CILLIZZA: Governor, you've been in politics, or out of politics a little bit, but still in politics for a very long time and...

SUNUNU: For the last twenty years.

CILLIZZA: Not that long! You know the politics of this. You mention entitlement reform. You mention Medicare. These are things that Democrats have fought tooth and nail and I would say after the 2004 election with George Bush and Social Security have fought successfully. How if you were Mitt Romney or a supporter of Mitt Romney do you sell entitlement reform to a country that has been, so far at least resistant to it?

SUNUNU: The most important message we can give is to the young people of America, that if we let the Obama strategy of letting these things blow up, if we let the Democratic strategy of ignoring responsibility, the younger people in America are the ones who are going to get nailed. If there is no Social Security program, that is worse than having one that is fixed, that is adjusted and that is made whole, so that when it comes their turn to start receiving some of these benefits, the program is still there.

There is no group in America that has had it talked to it more than the young people of America by Obama.

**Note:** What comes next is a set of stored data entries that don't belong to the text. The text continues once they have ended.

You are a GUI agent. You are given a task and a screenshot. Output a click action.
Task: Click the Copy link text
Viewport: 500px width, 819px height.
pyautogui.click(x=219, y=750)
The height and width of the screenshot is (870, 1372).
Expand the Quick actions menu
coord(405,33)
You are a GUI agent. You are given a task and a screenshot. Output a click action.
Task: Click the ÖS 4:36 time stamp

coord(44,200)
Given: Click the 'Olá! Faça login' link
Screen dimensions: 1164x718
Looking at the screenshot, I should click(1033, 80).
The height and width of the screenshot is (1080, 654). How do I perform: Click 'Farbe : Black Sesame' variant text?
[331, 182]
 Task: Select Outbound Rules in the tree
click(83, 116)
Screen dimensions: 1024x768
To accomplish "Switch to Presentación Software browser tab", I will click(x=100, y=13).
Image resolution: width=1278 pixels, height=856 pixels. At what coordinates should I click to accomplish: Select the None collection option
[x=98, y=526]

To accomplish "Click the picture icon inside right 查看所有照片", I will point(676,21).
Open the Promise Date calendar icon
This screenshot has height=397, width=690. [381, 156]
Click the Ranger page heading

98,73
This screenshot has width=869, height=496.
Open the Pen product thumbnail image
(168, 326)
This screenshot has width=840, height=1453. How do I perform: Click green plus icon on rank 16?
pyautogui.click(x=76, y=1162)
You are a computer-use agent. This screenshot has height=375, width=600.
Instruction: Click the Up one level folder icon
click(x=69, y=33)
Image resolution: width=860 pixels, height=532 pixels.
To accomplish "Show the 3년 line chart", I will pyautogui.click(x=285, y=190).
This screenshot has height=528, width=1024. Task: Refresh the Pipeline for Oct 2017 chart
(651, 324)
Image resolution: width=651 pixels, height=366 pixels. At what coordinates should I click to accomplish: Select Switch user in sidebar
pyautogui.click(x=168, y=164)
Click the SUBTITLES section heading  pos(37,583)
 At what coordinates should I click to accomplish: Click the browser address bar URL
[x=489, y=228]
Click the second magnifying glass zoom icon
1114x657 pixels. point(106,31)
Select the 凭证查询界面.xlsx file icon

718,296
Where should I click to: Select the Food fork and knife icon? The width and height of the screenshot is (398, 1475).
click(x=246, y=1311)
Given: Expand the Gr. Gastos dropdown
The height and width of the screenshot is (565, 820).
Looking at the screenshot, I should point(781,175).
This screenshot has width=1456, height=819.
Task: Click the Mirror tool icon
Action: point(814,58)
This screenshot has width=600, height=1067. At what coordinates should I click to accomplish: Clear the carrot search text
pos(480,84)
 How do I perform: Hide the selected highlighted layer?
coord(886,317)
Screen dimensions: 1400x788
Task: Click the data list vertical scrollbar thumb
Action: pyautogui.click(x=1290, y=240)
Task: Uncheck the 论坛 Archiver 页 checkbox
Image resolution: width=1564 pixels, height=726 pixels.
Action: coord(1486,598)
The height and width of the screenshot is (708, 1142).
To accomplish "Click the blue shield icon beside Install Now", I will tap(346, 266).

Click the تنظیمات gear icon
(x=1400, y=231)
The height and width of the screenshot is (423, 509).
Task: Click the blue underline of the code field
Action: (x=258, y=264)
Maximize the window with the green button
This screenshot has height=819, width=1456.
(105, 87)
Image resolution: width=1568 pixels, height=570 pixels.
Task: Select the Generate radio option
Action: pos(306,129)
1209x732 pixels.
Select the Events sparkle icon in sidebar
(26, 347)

He laid it into them with Obama-care, forcing them to buy health insurance and ponying up $2000-3000 under the mandated program, ignoring Social Security is sticking it to them in their older age. And the deficits that he has built up, the multi-trillion dollar deficits is adding a huge tax load to them for the rest of their life.

Never mind that “Obama-care” or The Affordable Care Act was modeled after Mitten's health care plan. Never mind that the individual mandate was a Republican idea. Never mind that Bush broke the bank and it looks like the deficit was caused by the Obama administration to anyone not paying attention, because he finally made them put the wars on the books.

And never mind that destroying Social Security and still protecting it for those now on the program is a complete contradiction and he's really talking about is here privatizing Social Security, which will actually destroy it.

Cillizza had lots of respect for Sununu at the end of the segment, calling him an "elder statesman" and treating him as some wise man or political sage anyone watching should respect as well. Apparently he doesn't share that same respect for his viewers. Looks like he'll fit in quite nicely with the rest of MSNBC's daytime lineup if they decide to hire him.